Drop City
Pamela’s smile faded.
“I mean, I’ve got a sleeping bag out in the car if you’ve got maybe fifteen minutes to spare—”
Sess hit him—or attempted to hit him—square in the side of the head, but Bosky had been watching him out of the corner of his eye and had time to get his forearm up and deflect the blow. In the next instant, they were at each other, flailing across the floor, and there was some small damage done to the glassware and one of the rickety dried-out chairs before they were separated. Bosky made some ugly comments—shouted them, raging in the grip of three men, threats, accusations and promises, and there was no law up here unless you got the sheriff to fly in from Fairbanks to inspect the corpse—and Sess threw them back at him. He hadn’t meant to, hadn’t meant to show that side of himself in front of Pamela—cursing and the like—but of all the men on earth Joe Bosky was the one who could make him boil over till the lid rattled against the pan.
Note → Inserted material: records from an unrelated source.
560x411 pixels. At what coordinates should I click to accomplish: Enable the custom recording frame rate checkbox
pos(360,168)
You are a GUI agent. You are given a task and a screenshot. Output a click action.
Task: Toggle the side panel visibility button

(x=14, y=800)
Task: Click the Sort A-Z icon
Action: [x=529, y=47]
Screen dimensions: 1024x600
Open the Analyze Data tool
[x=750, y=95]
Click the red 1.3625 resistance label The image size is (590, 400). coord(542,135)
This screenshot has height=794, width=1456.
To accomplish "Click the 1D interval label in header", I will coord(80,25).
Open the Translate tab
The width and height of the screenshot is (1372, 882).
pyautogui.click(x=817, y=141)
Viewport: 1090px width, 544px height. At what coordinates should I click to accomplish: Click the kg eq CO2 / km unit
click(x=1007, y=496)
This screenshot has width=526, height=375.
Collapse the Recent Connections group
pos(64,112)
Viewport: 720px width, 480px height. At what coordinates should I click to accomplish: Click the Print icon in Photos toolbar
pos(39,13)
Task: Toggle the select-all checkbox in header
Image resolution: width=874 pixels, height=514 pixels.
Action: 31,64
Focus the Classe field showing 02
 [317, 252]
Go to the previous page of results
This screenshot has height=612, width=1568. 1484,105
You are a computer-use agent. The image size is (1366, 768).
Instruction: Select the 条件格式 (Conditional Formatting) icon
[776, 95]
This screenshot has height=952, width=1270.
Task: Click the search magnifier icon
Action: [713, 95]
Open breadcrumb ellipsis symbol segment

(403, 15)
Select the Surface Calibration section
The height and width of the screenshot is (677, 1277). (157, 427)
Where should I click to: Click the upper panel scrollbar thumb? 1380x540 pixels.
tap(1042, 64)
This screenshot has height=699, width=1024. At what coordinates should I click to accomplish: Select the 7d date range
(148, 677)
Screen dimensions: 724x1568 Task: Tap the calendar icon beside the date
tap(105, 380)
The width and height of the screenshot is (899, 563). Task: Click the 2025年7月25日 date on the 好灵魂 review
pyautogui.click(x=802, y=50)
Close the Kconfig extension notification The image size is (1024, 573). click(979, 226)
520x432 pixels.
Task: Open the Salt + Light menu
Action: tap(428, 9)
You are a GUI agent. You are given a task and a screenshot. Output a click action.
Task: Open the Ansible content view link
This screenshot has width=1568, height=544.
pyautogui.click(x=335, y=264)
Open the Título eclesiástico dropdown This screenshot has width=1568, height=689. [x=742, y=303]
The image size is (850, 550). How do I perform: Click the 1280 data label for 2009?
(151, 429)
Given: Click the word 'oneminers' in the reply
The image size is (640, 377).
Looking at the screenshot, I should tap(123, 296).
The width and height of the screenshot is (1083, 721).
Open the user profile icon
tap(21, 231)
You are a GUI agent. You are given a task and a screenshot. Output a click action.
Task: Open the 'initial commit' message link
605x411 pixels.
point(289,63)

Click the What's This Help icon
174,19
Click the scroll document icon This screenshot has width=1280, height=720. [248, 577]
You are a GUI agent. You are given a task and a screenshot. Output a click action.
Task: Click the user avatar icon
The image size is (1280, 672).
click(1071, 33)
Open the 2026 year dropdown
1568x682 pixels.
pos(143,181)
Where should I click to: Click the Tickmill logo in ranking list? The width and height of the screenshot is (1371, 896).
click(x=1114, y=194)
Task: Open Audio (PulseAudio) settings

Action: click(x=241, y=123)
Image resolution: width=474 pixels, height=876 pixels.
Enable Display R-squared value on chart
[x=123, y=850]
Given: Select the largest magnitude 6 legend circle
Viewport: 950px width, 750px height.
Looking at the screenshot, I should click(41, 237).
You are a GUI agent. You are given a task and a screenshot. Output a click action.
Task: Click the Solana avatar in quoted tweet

Out in the lot, as the mosquitoes dive-bombed them and they slammed back into the truck for the half-mile drive down to the shack on the river and the canoe that awaited them, Pamela looked shaken, and he felt sorry for that, he did. “What was that all about?” she said. “That guy—I mean, I’ve seen some bush crazies in my time, but that guy was scary.”
In the front seat now, the truck rumbling to life beneath him, Sess just stared out the window a moment. Joe Bosky was what was wrong with the world. Joe Bosky was what people came into the country to escape. And Joe Bosky, hammered, polished and delivered up by the U.S. Marine Corps, was right here at the very end of the very last road in the continental United States, going one on one with the world. Sess was breathing hard, upset despite himself. “You don’t know the half of it,” he said.
And then they were on the Yukon, the big nineteen-foot Grumman freighter loaded down to the gunwales, the ten o’clock sun picking its way through the rolling black shadows of the debris on the surface, and he was calm again, in his element, off the road, out of the bar and into the embrace of the country. He watched Pamela’s shoulders dig at the paddle, studied the heavy braid of her hair, the beautiful locus of her back muscles and the sweet place where she sat the seat. The birds were there, the spruce marshaled along the banks and climbing up into the hills like an emperor’s army, naked bluffs, a million cords of driftwood flung up against the shore waiting for the river to decide what to do with them. A breeze came up and took the mosquitoes away. They saw moose in the shallows, a black bear with two cubs hurtling up the far bank as if she’d been shot out of a cannon. They spoke in low tones. They were silent, and the country spoke for them. And then she said something, and he said something, and it was as natural to him as if he were speaking to himself.
It must have been around midnight, the sun hovering on the horizon, when they swung into the mouth of the Thirtymile River and the cabin came into view. Already the five dogs were up and yammering, dust rising round their feet in a distant cloud, the proto-barks drifting off into wolfish howls of greeting. “Hear that?” Sess said, digging into the paddle. “That’s your welcoming committee.”
She turned to look over her shoulder. “Oh, really? And what are they saying?”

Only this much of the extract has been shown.